Please transcribe every entry below exactly, without including the pictures.

Extracted records =>

•••

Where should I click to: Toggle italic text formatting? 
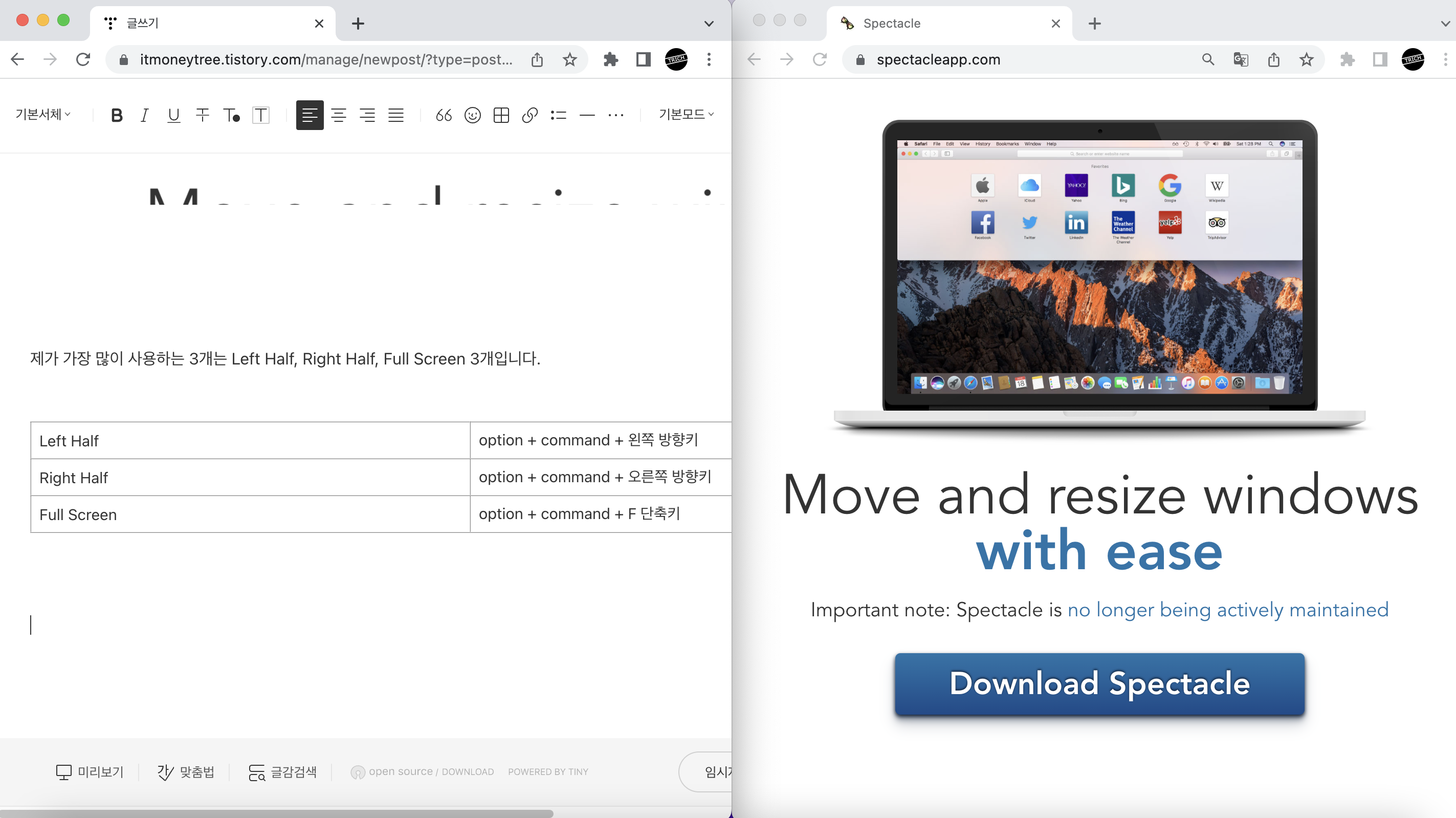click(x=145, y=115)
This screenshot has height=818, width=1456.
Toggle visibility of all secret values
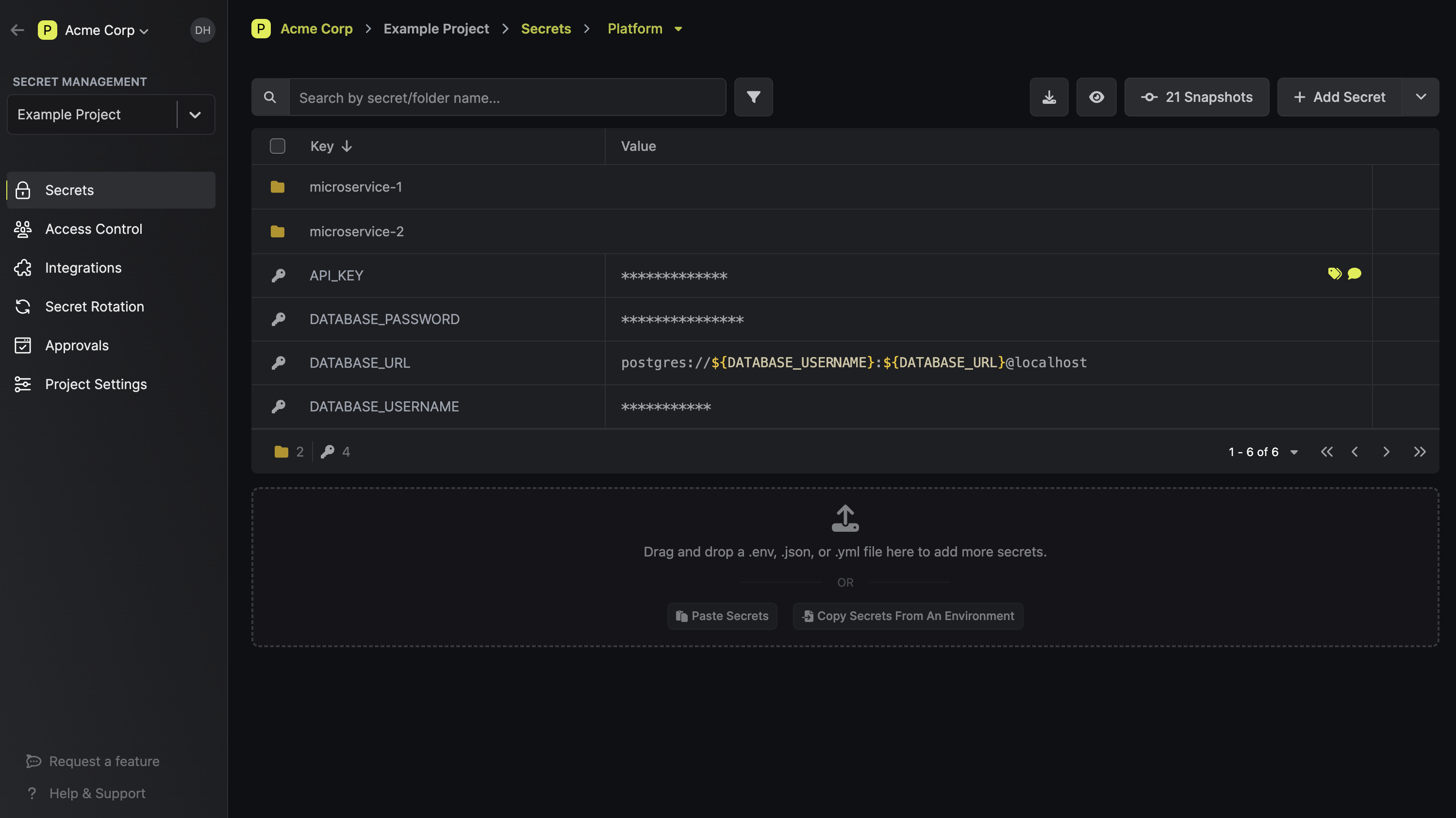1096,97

•••

COMPLETED EXERCISE =>
Where should I click to: Toggle italic text formatting? 
click(x=145, y=115)
This screenshot has height=818, width=1456.
Toggle visibility of all secret values
1096,97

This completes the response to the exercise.